* Source extract

****************************************

A tendency towards hedonistic pragmatism can nevertheless reveal an anguished search for faith and for meaning. A first novel by Toronto poet Anne Michaels, Fugitive Pieces (1996), which beat Margaret Atwood's Alias Grace to win the 1997 Orange Prize, is a long poetic evocation of the loss left by the Holocaust and of the attempt to heal the loss through love. Michaels imagines herself into the body and mind of a child hidden during the Holocaust on a Greek island: Jakob Beer searches for a language which is not a language of denial and of destruction in order to give name and therefore existence to his lost sister, Bella. Jakob does this in poetry and in English, which is a neutral language never occupied, a nowhere from which to return and dig the archeology literally destroyed by the Nazis of the peat bogs of his native Biskupin. For Jakob as for Seamus Heaney excavating the peat-bog of his native Ireland in his well-known poem, "Digging," the pen is a stubborn witness to roots.

Jakob Beer is rescued out of that archeological quagmire and smuggled by his rescuer Athos Roussos to his Greek homeland under his greatcoat. The rescue effects a rescue of memory and of self, not just for the Jewish child but also for his rescuer. Like other hidden children, Jakob must grow up unable and indeed forbidden to say who he is, while the Jews on the island are rounded up and taken away. The construction of identity must be achieved from a vacuum, from a void of knowledge and memory, which must be discovered through an exploration of imagined time and space. In a sense Jacob's rescuer gives birth to him from under his coat: in nurturing him through love he finds peace for himself, and they "carry" each other through the war to postwar Canada, where Athos finds a job in a university geography department.

****************************************

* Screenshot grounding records
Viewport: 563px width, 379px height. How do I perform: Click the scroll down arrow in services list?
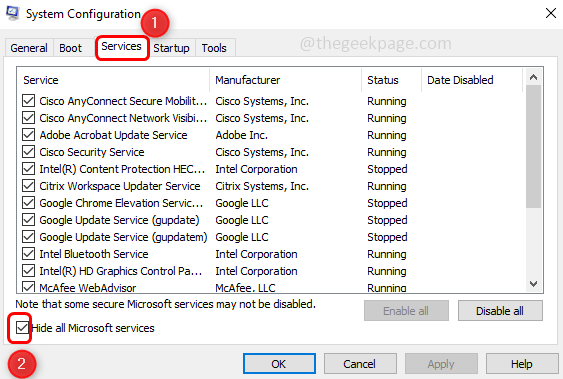534,284
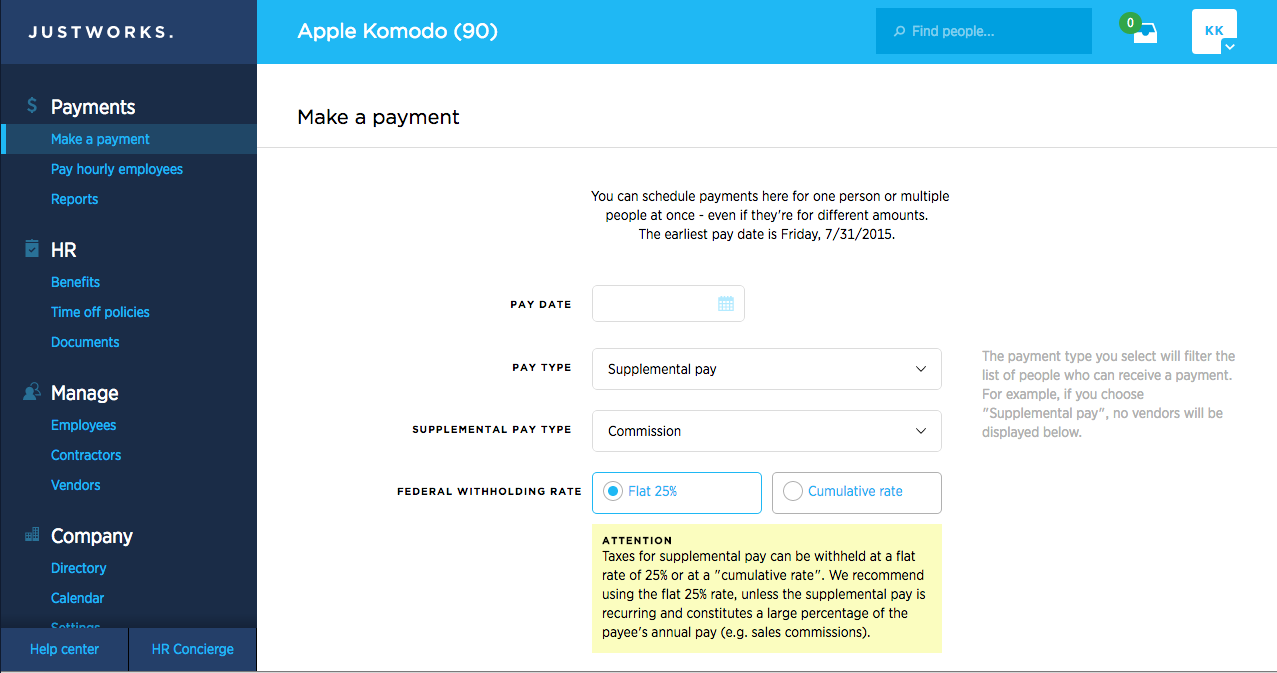Open the Supplemental Pay Type dropdown
1277x673 pixels.
(767, 431)
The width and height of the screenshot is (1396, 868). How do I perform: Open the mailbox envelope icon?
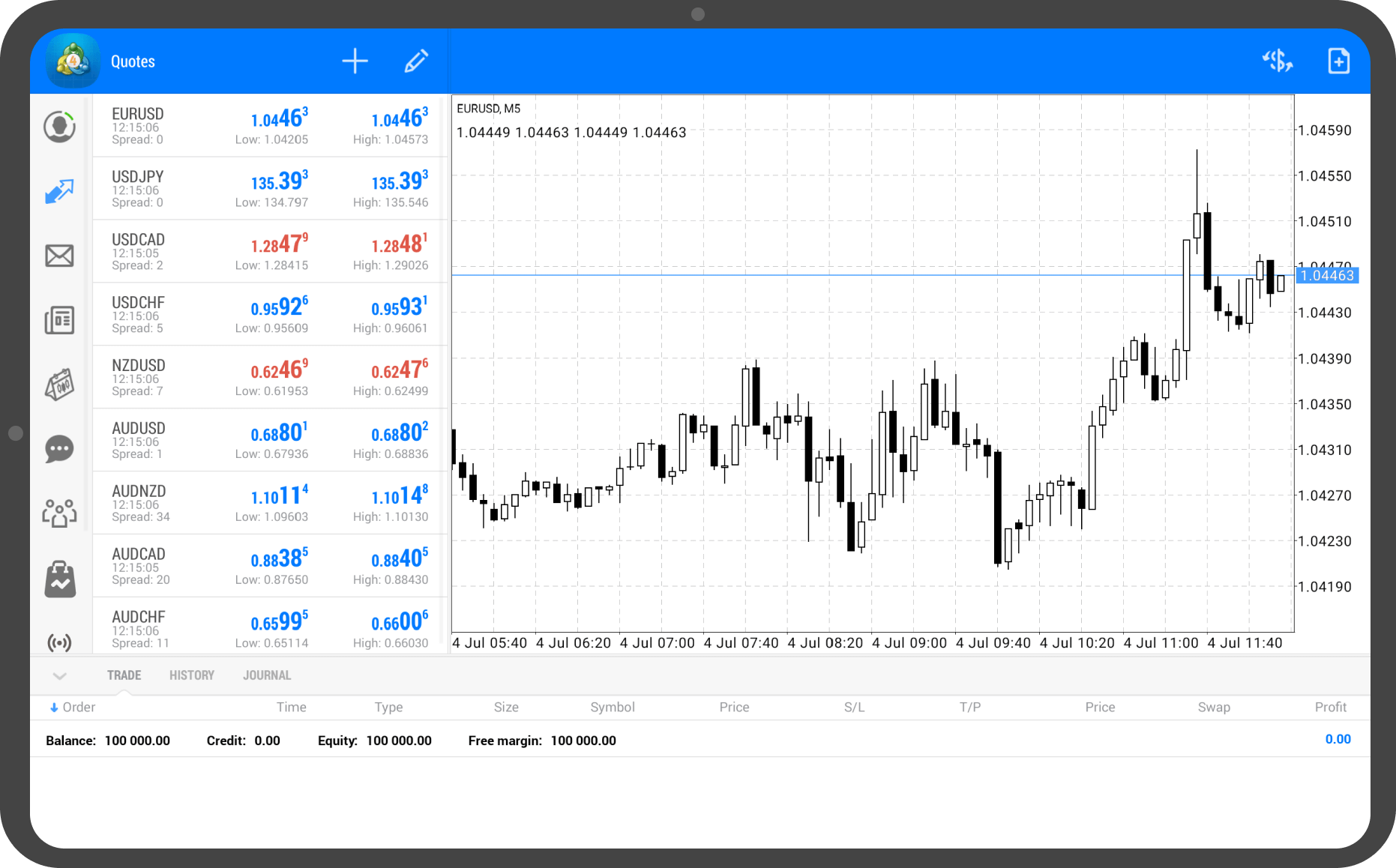59,256
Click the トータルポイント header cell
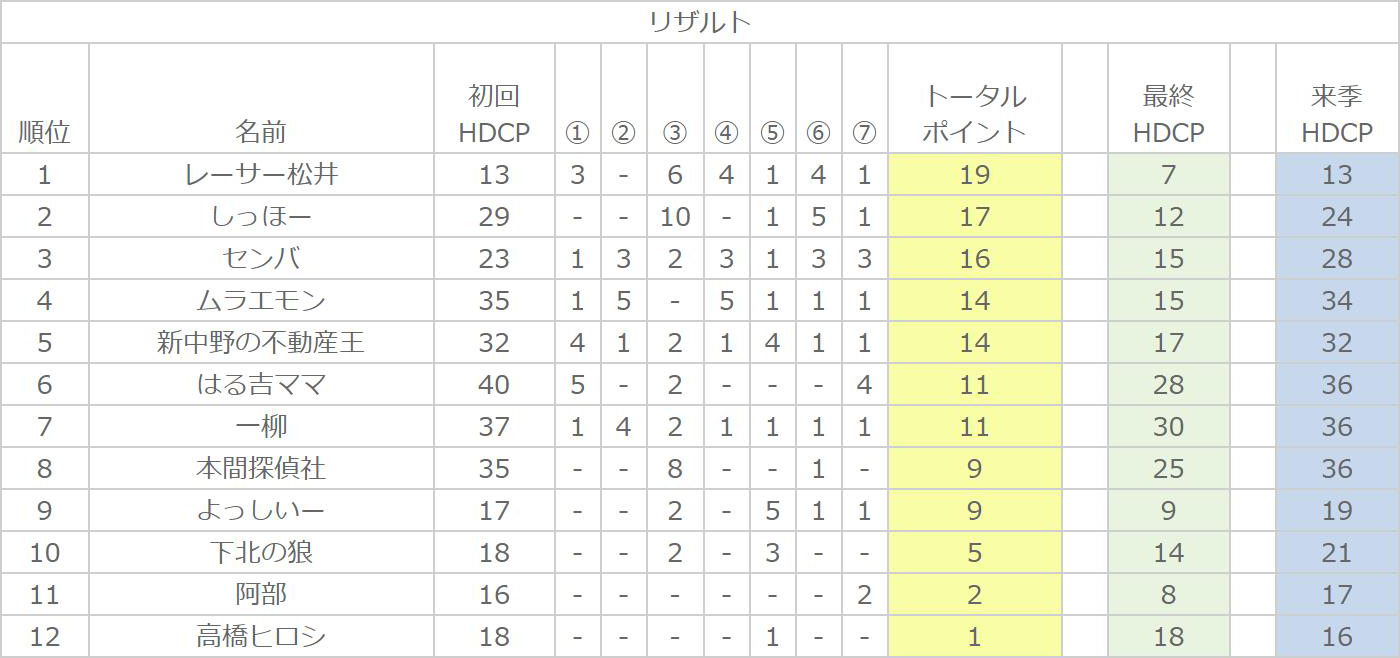 [974, 98]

****************************************

* Task
Set down the part of the Fugitive Pieces passage starting with "Jakob Beer is" and going on through "university geography department.". The records have no connection to the Fugitive Pieces passage.

* Completed exercise
Jakob Beer is rescued out of that archeological quagmire and smuggled by his rescuer Athos Roussos to his Greek homeland under his greatcoat. The rescue effects a rescue of memory and of self, not just for the Jewish child but also for his rescuer. Like other hidden children, Jakob must grow up unable and indeed forbidden to say who he is, while the Jews on the island are rounded up and taken away. The construction of identity must be achieved from a vacuum, from a void of knowledge and memory, which must be discovered through an exploration of imagined time and space. In a sense Jacob's rescuer gives birth to him from under his coat: in nurturing him through love he finds peace for himself, and they "carry" each other through the war to postwar Canada, where Athos finds a job in a university geography department.